Stored items
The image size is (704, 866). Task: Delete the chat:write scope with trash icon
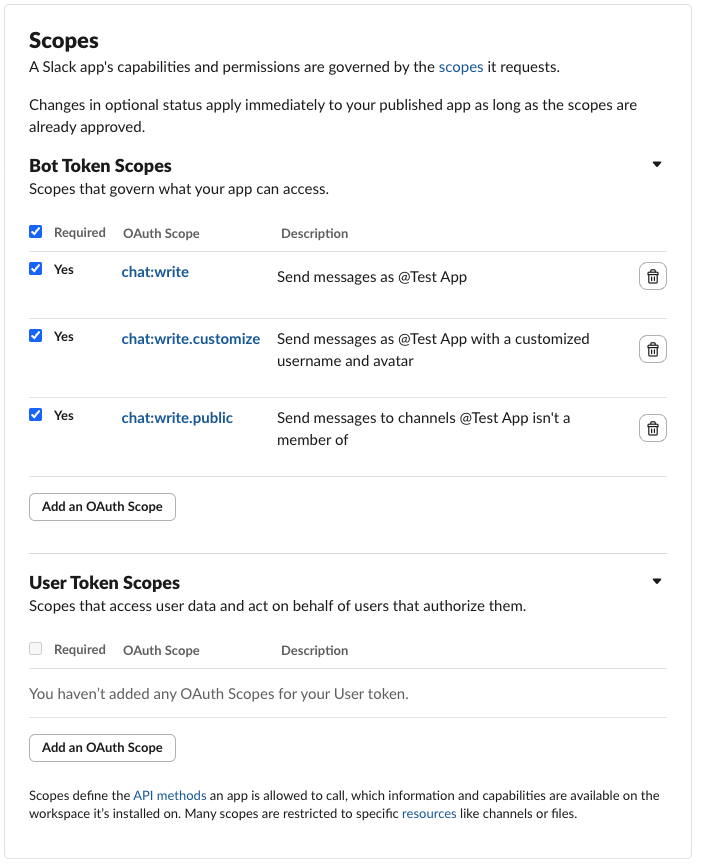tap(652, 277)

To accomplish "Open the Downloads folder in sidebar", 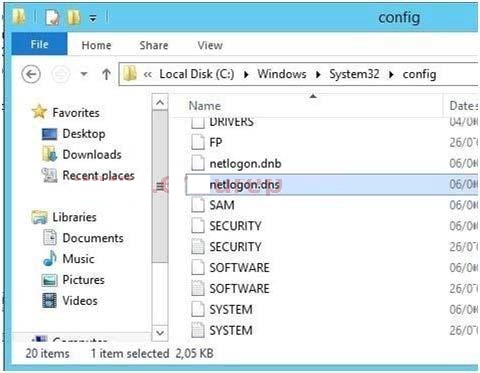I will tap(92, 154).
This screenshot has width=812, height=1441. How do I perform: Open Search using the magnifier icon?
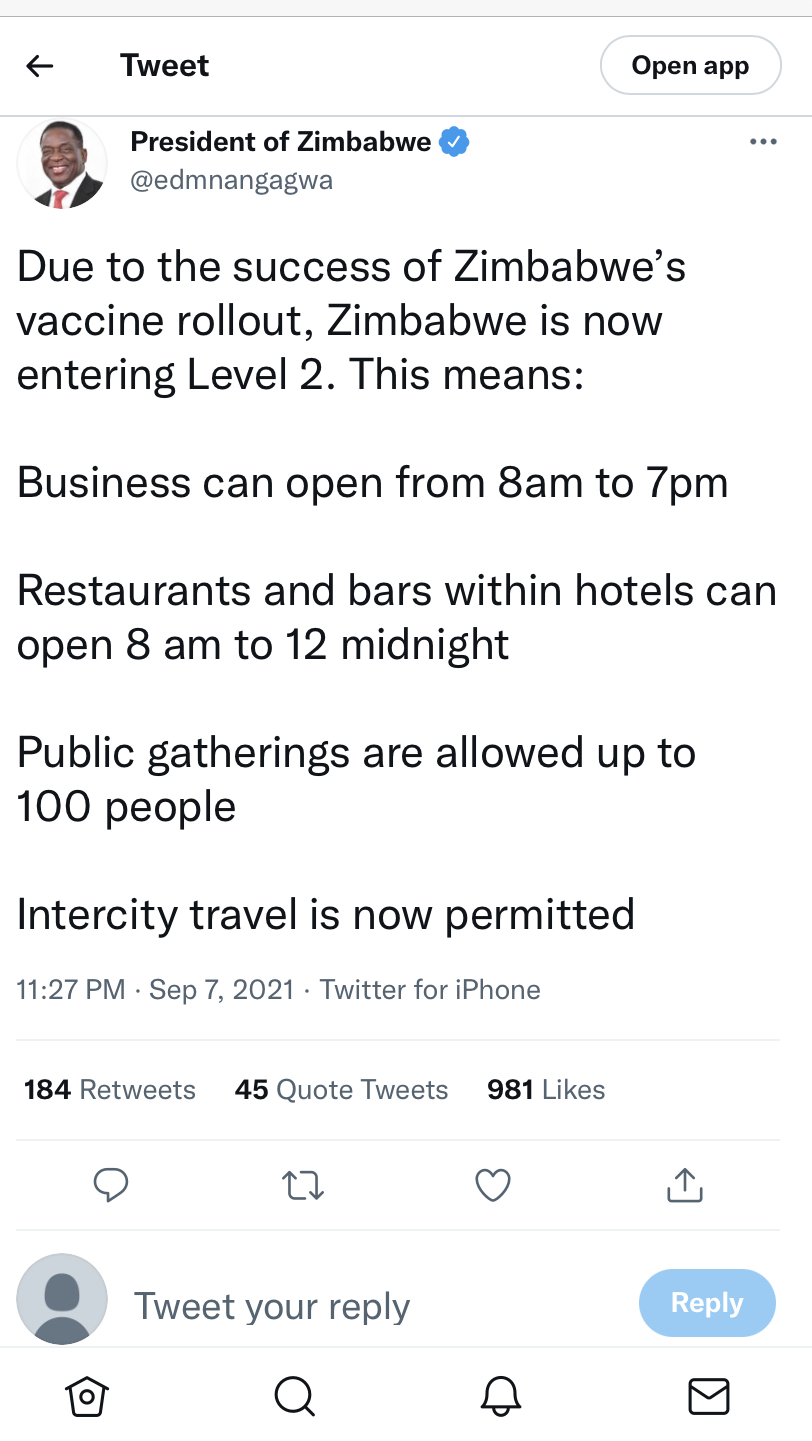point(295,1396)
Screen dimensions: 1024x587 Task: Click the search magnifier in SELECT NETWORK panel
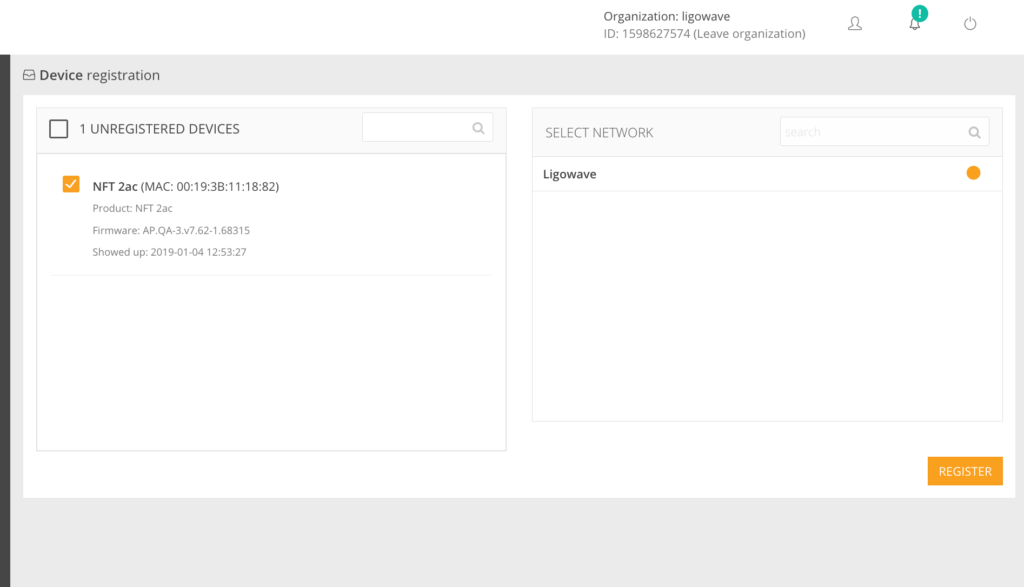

(Activity): Your output should be exactly the lines of the records above from the one with "This screenshot has" through the last, both ends included, with pictures excluded.

(Result of this exercise):
This screenshot has width=812, height=1441. How do I perform: Open Search using the magnifier icon?
point(295,1396)
Screen dimensions: 1024x587 Task: Click the search magnifier in SELECT NETWORK panel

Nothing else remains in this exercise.